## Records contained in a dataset
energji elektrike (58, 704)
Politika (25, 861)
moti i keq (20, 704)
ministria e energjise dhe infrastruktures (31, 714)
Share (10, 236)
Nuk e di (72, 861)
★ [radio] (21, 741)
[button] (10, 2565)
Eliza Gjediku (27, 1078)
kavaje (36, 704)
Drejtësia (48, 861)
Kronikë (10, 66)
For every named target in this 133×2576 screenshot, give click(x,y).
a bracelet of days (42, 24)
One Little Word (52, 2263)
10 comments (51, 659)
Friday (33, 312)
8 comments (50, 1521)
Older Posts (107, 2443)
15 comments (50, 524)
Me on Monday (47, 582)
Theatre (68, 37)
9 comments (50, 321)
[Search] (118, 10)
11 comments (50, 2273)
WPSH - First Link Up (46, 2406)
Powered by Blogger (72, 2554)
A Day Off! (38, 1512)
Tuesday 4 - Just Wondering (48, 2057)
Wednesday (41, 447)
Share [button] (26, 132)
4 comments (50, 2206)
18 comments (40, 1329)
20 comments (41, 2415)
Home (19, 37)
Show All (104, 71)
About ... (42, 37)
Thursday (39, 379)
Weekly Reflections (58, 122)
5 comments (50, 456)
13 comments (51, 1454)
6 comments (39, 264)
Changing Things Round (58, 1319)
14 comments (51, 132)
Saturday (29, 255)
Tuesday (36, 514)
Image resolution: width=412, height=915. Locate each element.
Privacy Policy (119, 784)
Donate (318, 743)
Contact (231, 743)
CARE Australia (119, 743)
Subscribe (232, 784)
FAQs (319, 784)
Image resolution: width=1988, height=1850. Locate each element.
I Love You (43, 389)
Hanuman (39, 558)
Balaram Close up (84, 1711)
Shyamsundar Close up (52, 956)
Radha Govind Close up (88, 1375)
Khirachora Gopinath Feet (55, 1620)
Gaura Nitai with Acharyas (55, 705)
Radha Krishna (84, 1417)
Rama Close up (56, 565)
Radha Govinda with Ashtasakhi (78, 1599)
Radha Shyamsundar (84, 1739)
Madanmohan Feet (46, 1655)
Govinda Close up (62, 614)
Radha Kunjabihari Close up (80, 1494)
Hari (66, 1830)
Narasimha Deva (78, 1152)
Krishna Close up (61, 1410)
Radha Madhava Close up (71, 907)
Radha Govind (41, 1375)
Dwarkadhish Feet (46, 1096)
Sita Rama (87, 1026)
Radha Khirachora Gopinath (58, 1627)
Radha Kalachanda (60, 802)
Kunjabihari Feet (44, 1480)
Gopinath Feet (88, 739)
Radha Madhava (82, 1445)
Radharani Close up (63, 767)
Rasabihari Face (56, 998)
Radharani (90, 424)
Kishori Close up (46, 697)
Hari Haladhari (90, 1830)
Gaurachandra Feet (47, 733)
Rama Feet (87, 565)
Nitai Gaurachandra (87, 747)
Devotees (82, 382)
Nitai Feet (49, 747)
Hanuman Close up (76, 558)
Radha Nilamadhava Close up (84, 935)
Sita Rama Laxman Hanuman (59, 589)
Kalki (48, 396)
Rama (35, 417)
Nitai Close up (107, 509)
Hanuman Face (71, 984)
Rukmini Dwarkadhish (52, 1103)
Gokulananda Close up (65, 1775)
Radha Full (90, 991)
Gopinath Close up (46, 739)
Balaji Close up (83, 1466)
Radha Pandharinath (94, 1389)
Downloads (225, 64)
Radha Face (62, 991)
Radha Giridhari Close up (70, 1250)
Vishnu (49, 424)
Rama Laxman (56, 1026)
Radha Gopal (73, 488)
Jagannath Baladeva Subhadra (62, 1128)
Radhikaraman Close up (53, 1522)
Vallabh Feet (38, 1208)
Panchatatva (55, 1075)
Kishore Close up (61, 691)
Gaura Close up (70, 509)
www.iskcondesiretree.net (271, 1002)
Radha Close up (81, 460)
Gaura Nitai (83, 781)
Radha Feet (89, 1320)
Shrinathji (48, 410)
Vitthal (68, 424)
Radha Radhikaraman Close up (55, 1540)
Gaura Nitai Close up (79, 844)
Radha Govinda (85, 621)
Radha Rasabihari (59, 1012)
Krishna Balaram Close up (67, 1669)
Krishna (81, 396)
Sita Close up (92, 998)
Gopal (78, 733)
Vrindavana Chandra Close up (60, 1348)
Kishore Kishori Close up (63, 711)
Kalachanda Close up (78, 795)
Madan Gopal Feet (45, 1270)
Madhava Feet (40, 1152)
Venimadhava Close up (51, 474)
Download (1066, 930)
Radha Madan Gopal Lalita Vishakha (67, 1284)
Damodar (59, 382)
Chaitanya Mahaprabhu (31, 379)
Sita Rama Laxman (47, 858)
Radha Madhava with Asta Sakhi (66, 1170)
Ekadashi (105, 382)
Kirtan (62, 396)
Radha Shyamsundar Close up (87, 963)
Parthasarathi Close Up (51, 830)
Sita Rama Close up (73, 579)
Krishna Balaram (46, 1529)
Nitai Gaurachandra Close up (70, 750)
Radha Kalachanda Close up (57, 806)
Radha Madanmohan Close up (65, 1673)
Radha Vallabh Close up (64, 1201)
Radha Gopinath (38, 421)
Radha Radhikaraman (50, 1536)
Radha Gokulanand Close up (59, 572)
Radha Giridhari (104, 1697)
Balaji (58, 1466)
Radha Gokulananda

## YOUR ASSIGNMENT
Using the data above, extract exactly the lines from the one that holds "Kalki (48, 396)" to the one that holds "Download (1066, 930)", both ends included, and no others.

## RESPONSE FOR THIS EXERCISE
Kalki (48, 396)
Rama (35, 417)
Nitai Close up (107, 509)
Hanuman Face (71, 984)
Rukmini Dwarkadhish (52, 1103)
Gokulananda Close up (65, 1775)
Radha Full (90, 991)
Gopinath Close up (46, 739)
Balaji Close up (83, 1466)
Radha Pandharinath (94, 1389)
Downloads (225, 64)
Radha Face (62, 991)
Radha Giridhari Close up (70, 1250)
Vishnu (49, 424)
Rama Laxman (56, 1026)
Radha Gopal (73, 488)
Jagannath Baladeva Subhadra (62, 1128)
Radhikaraman Close up (53, 1522)
Vallabh Feet (38, 1208)
Panchatatva (55, 1075)
Kishore Close up (61, 691)
Gaura Close up (70, 509)
www.iskcondesiretree.net (271, 1002)
Radha Close up (81, 460)
Gaura Nitai (83, 781)
Radha Feet (89, 1320)
Shrinathji (48, 410)
Vitthal (68, 424)
Radha Radhikaraman Close up (55, 1540)
Gaura Nitai Close up (79, 844)
Radha Govinda (85, 621)
Radha Rasabihari (59, 1012)
Krishna Balaram Close up (67, 1669)
Krishna (81, 396)
Sita Close up (92, 998)
Gopal (78, 733)
Vrindavana Chandra Close up (60, 1348)
Kishore Kishori Close up (63, 711)
Kalachanda Close up (78, 795)
Madan Gopal Feet (45, 1270)
Madhava Feet (40, 1152)
Venimadhava Close up (51, 474)
Download (1066, 930)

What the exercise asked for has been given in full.